Paul Celan
Sprachgitter. Werke. Historisch-Kritische Ausgabe, I. Abteilung: Lyric und Prosa. Band 5: 1. Teil: Text. 2. Teil: Apparat
Suhrkamp Verlag, Frankfurt am Main 2002
Besorgt von der Bonner Arbeitsstelle für die Celan-Ausgabe Rolf Bücher und Axel Gellhaus. Herausgegeben von Holger Gehle unter Mitarbeit von Andreas Lohr in Verbindung mit Rolf Bücher.
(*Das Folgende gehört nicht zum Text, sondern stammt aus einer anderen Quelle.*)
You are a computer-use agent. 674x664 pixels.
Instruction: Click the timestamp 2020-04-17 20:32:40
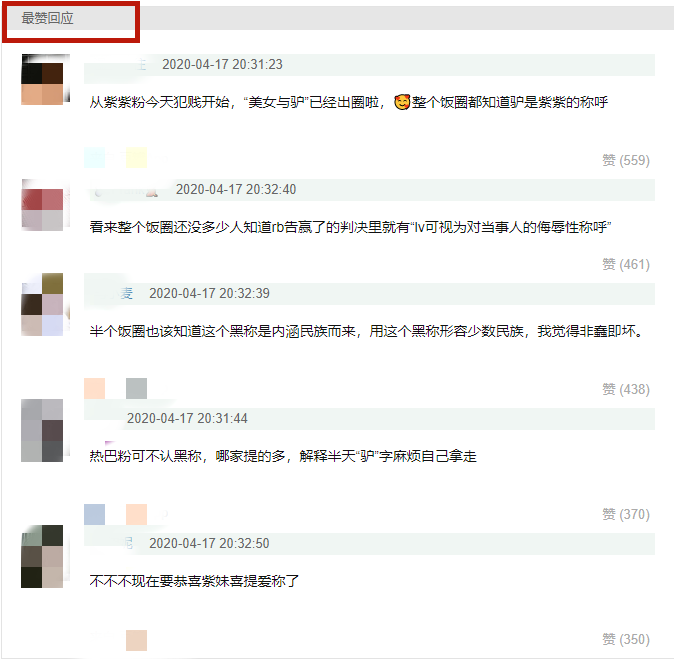pos(236,190)
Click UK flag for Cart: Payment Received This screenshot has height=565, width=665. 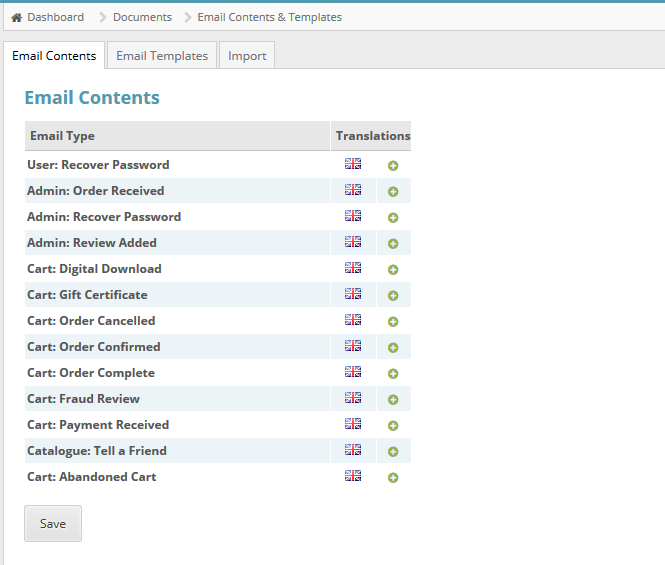click(x=352, y=424)
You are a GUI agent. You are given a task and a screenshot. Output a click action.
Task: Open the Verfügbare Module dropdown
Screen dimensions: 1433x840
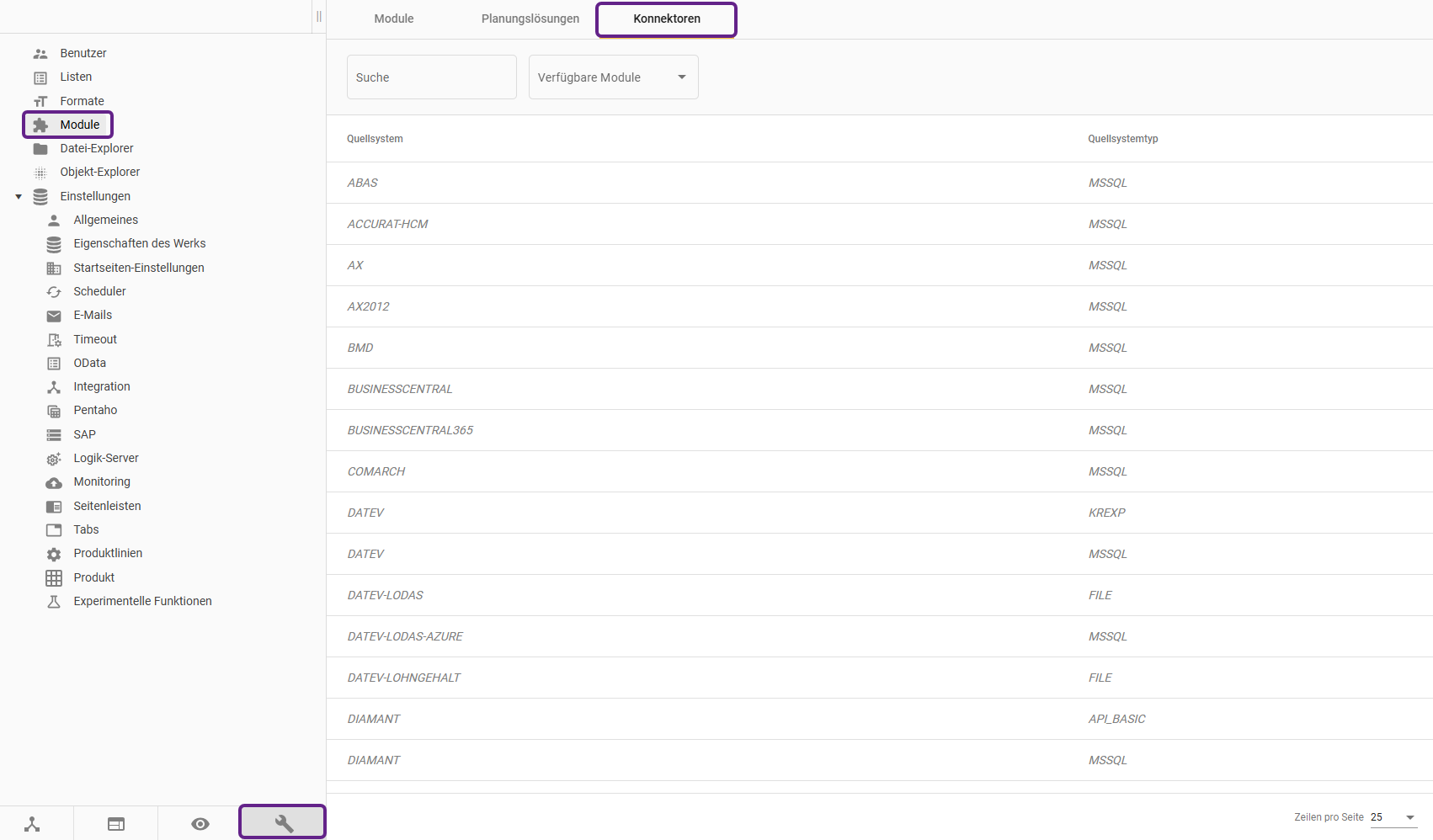(x=613, y=77)
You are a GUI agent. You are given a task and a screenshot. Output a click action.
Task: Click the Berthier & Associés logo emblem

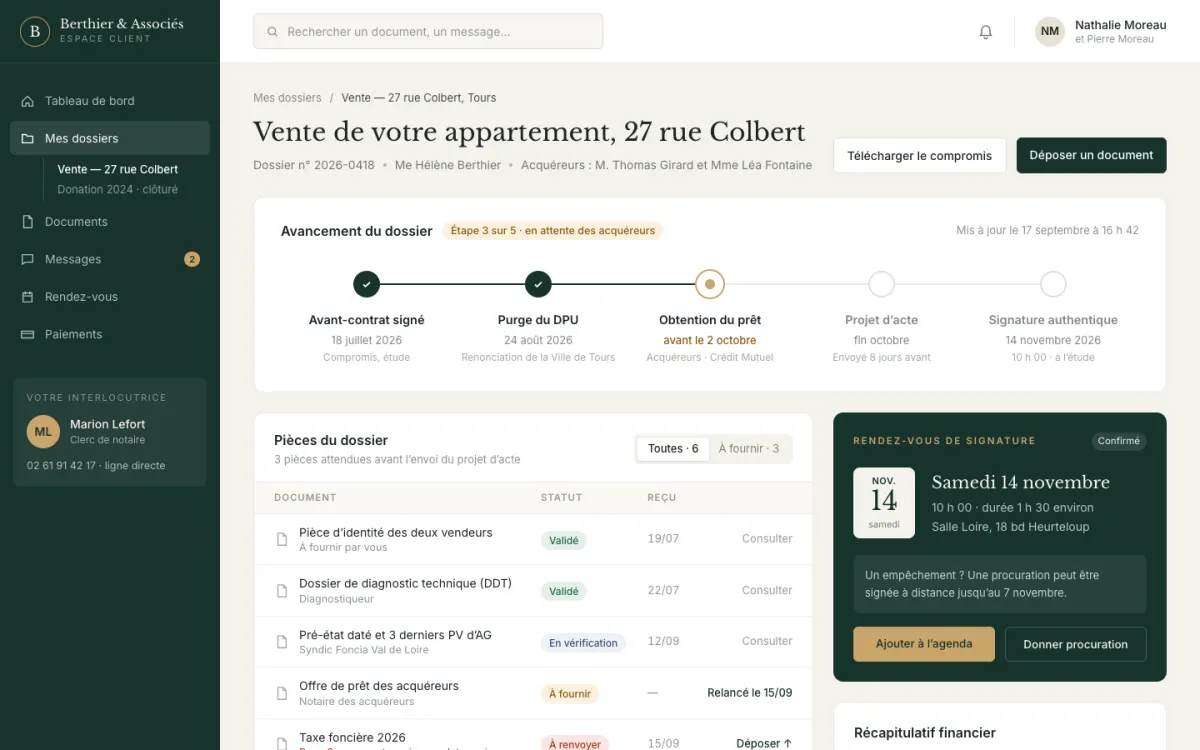point(35,31)
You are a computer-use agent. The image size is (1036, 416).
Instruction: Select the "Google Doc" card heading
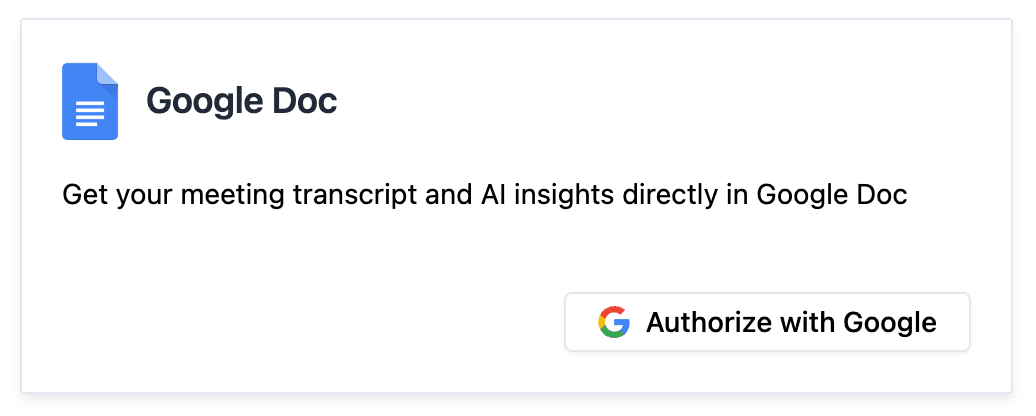(x=241, y=101)
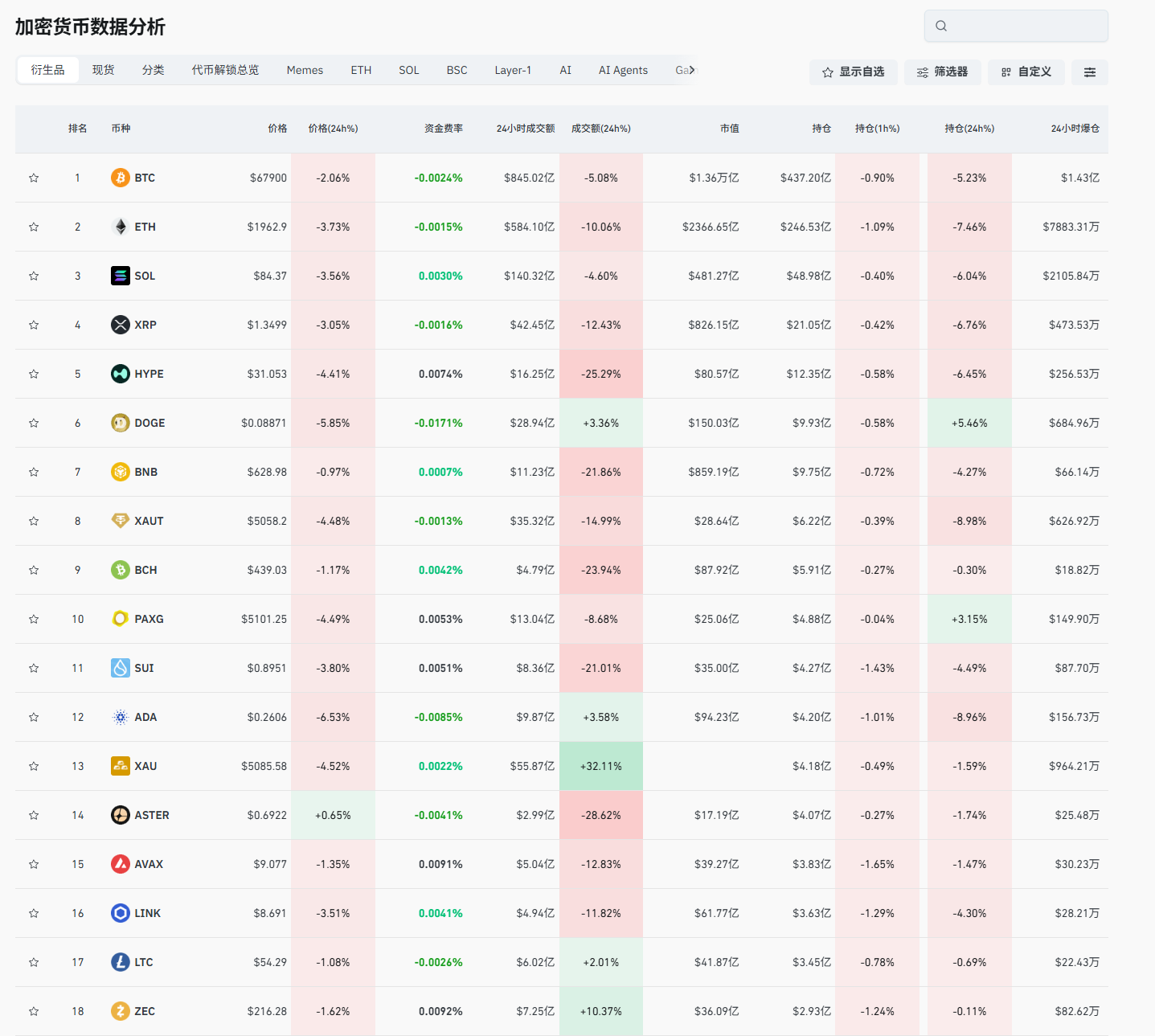Image resolution: width=1155 pixels, height=1036 pixels.
Task: Sort by 市值 column header
Action: point(729,129)

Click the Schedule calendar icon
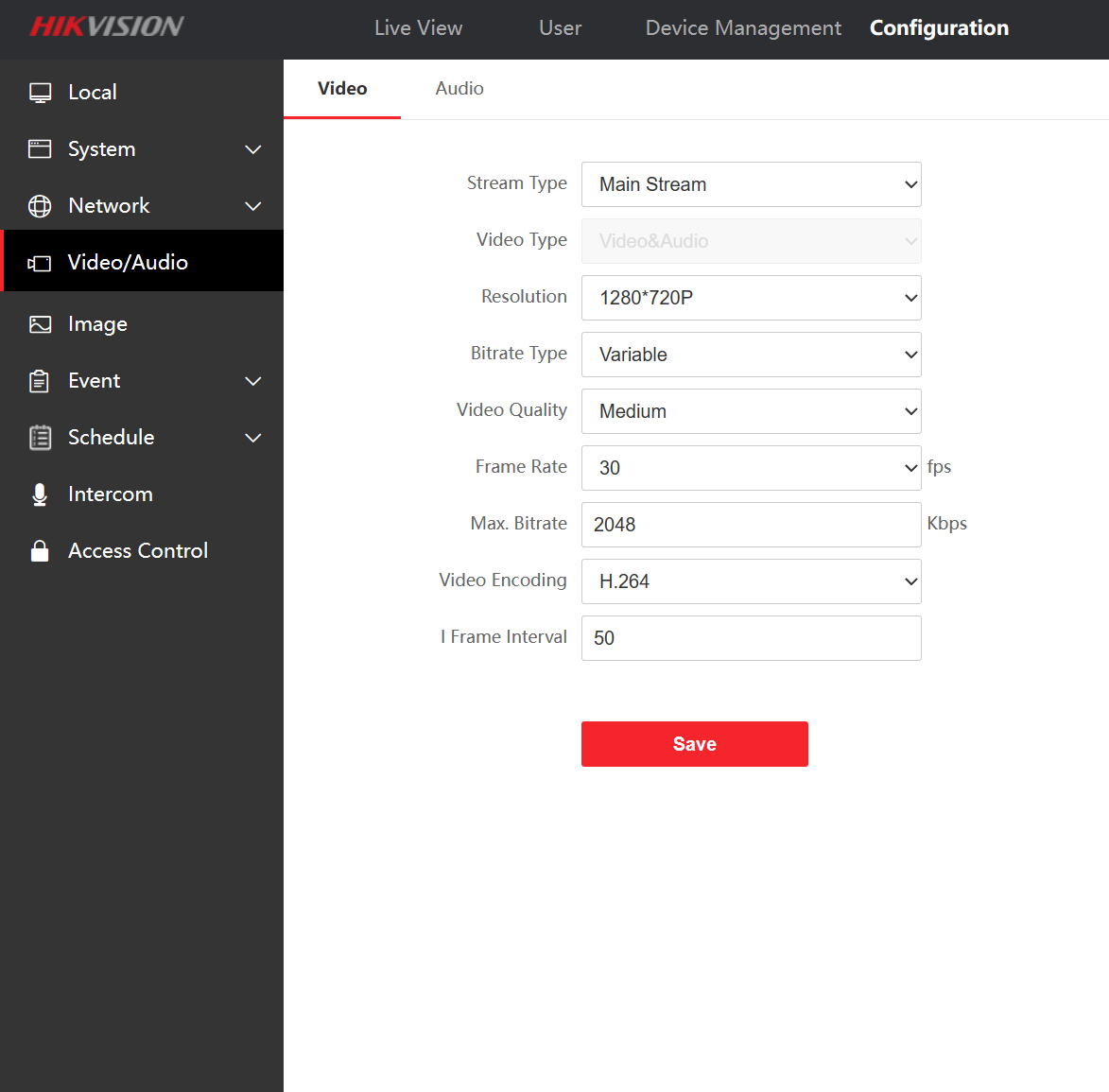coord(40,438)
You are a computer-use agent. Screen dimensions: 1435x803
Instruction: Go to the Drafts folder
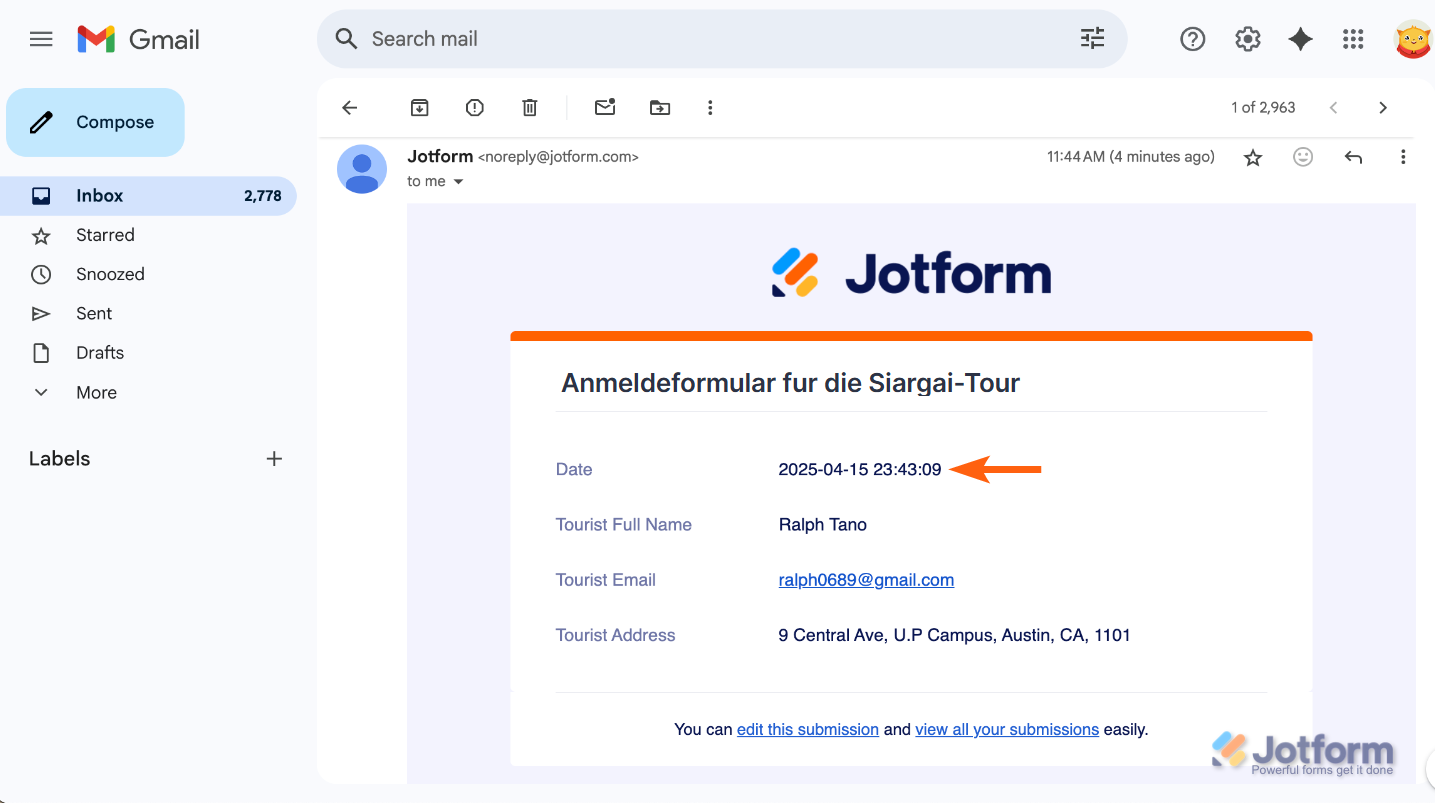click(100, 353)
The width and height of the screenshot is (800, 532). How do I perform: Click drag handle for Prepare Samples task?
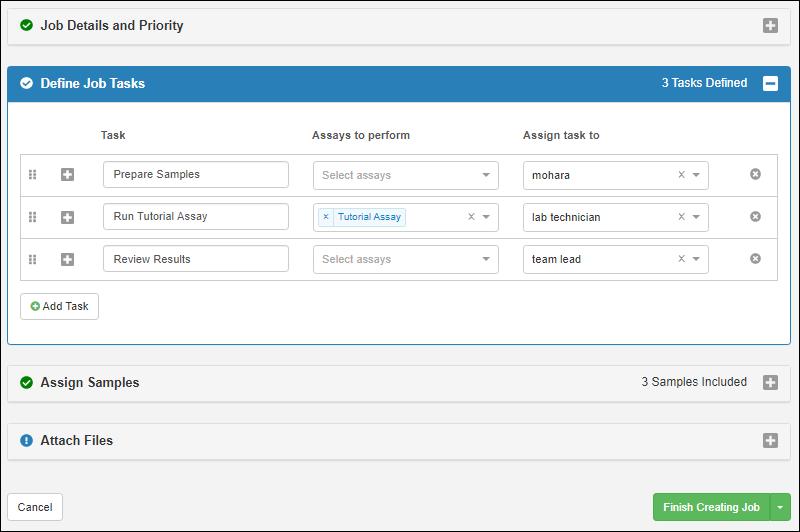pos(32,175)
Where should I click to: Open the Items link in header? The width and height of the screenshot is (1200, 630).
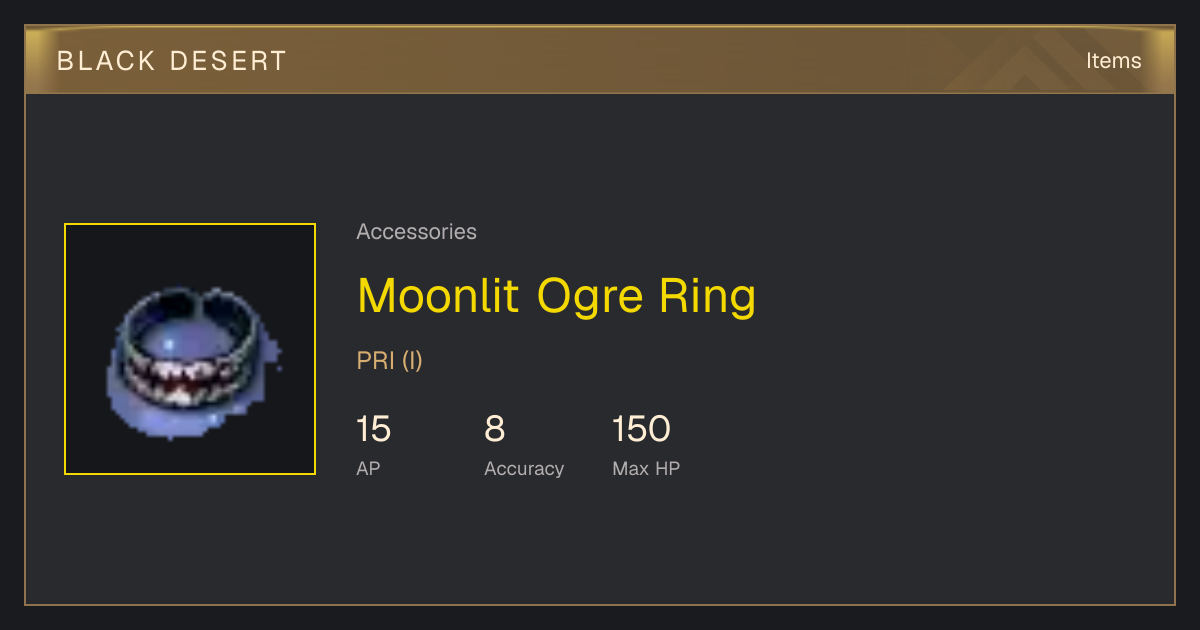[1113, 61]
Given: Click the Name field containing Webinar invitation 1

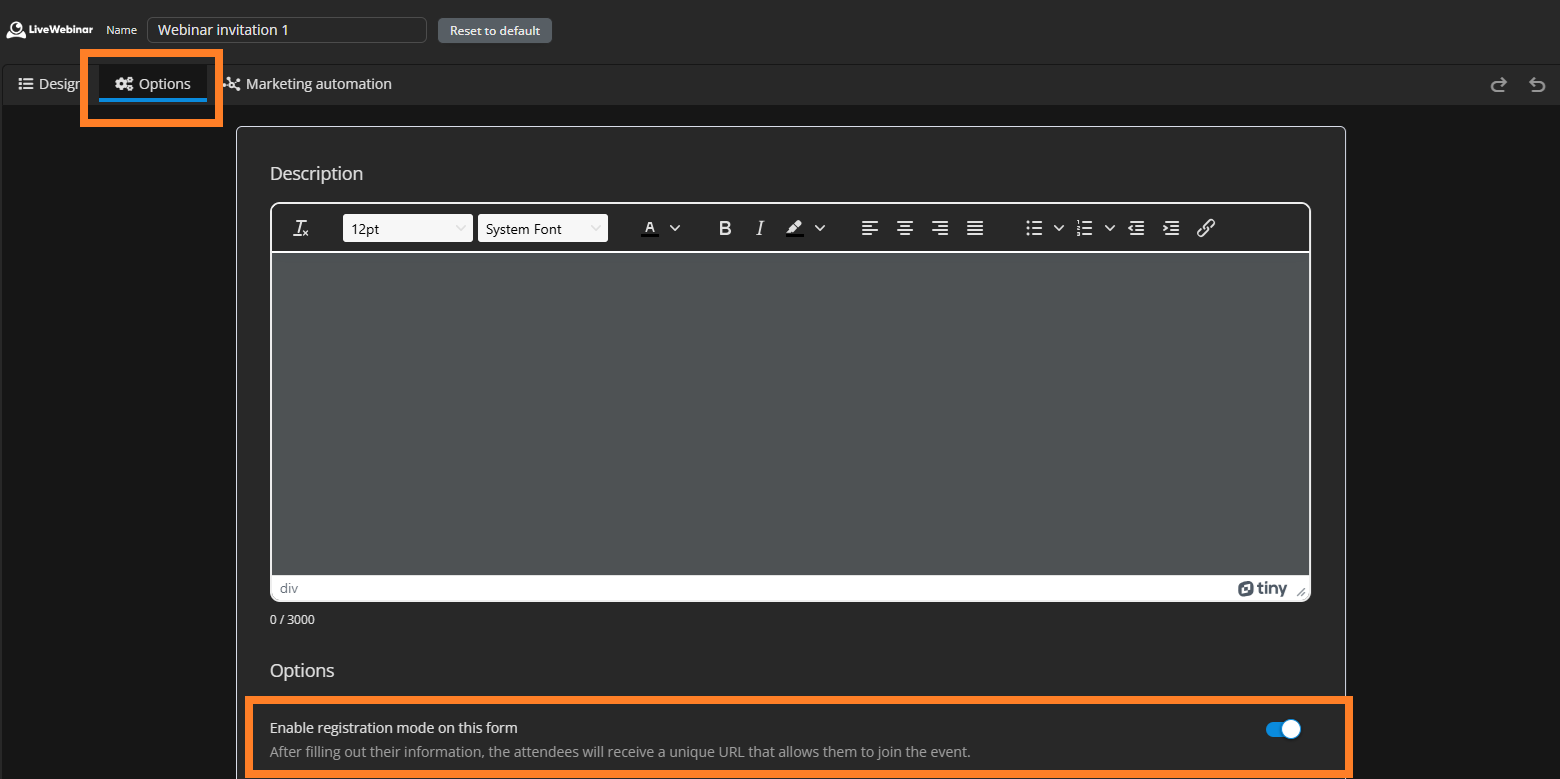Looking at the screenshot, I should tap(286, 30).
Die 33 Gedichte dieses 1959 erschienenen Gedichtbandes - darunter so wichtige Texte wie "Stimmen", "Tenebrae", "Blume" oder "Engführung" - entstanden zwischen 1955 und 1958. Celan selbst schrieb von der Sprache der deutschen Lyrik jener Zeit, sie sei "nüchterner, faktischer" geworden: "Dieser Sprache geht es (...) um Präzision. Sie verklärt nicht, 'poetisiert' nicht, sie nennt und setzt, sie versucht, den Bereich des Gegebenen und des Möglichen auszumessen." Ein Bild solcher Präzision vermittelt auch der Apparatband dieser Ausgabe. Seit den frühen fünfziger Jahren sammelte Celan Vorstufen seiner Gedichte in Mappen und datierte sie. Aber zu keinem anderen seiner Gedichtbände hat der Autor eine solche Vielzahl von Zeugen aus der Entstehungsgeschichte der Texte aufbewahrt. Ihre erstmals vollständige, textgenetisch strukturierte Wiedergabe erlaubt einen tiefen Einblick in die minutiöse, ungemein nuancierte Arbeit Celans an der Entfaltung seiner Dichtung.